In the current situation it is difficult to believe such disturbing scenarios. Fears of this kind are common in the history of capitalism, but analyzing history it is easy to discover that every industrial revolution has, till today, created new jobs, often better ones, that have replaced old ones. A research by McKinsey, for example, shows that even the Internet He has created more jobs than it has destroyed. Not only countries like the United States are close to total employment, but also several companies in Germany and Japan are struggling to find qualified employees, also due to the aging of the population. The problem, therefore, seems to be not the lack of jobs, but the short time available to teach the population the skills necessary to cover the new roles that are created by the fourth industrial revolution.

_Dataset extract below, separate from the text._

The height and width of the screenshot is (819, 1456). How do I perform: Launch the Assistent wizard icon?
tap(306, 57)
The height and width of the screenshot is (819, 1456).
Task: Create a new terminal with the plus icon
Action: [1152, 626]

In this context, a universal basic income could cause higher inflation, while it is not clear why, as requested in America, the State should concentrate its limited fiscal resources to give a check also to the richer (the basic income, in fact, would affect all citizens, regardless of their income or their economic availability).
In a near future, however, the situation could change, reversing for the first time the axiom “new technologies = new jobs”. There are many signs that indicate that the change taking place, this time, is really different. The reason is soon clear: artificial intelligence will soon be able to replace most of the functions that today are up to humans. As Martin Ford explains, automation no longer concerns only the manufacturing sector; jobs until yesterday considered safe and highly qualified, like the radiologist and the financial operator, could disappear within a few years. Digital is already creating what Andrew McAfee and Erik Brynjolfsson call “the economy of superstars”, a system where most people are forced to work more precarious and less paid, while privileged few people enjoy extraordinary gains.
If this is the future, redistribute the wealth that robots create, to guarantee a universal basic income to the unemployed citizens, is the only solution? In my opinion, thinking in these terms is dangerous, for at least three reasons. From an ideological point of view, universal basic income is equivalent to a state almsgiving system that leads to the end of social mobility. It would be only a patch put on a broken system, a system where the American dream is only a distant memory and in which a new aristocracy dominates and lives on private income.
Also from a moral point of view, universal basic income would be harmful, because it would strongly affect the value of work, which, having always been the source of sustenance for man, has a strong intrinsic value. It assures every person both the psychological well-being, through a sense of accomplishment, and the sociological one; in fact, the social status derives mainly from employment.
Finally, there is also a political factor, usually ignored by the public debate. Democracies can exist even if rates of inequality are relatively high, but not if almost all wealth is concentrated in the hands of 1%, or even 0.1%, of the population. Universal basic income, therefore, could contribute to the state redistribution of wealth, but history teaches us that, in the presence of such centralized wealth, it would create an economic oligarchy so powerful to directly control the State. After all, if most people are “useless”, why should the elite worry about them? Above all if, as is likely, these two social classes find themselves living isolated from each other, without any sense of belonging to the same community.
To avoid falling into this dystopian scenario, and not find ourselves forced to adopt basic income to try to make the society we live in more “human”, I believe we can work to create a system in which companies see the technology as a complement to human labor, and not as a mere substitute.
Instead of surrendering to the end of the middle class, I think that we have to go back to social mobility, which means, first of all, to make sure that for the “superstars” (especially big digital platforms) it is not too easy to stay anchored forever to the top of the pyramid.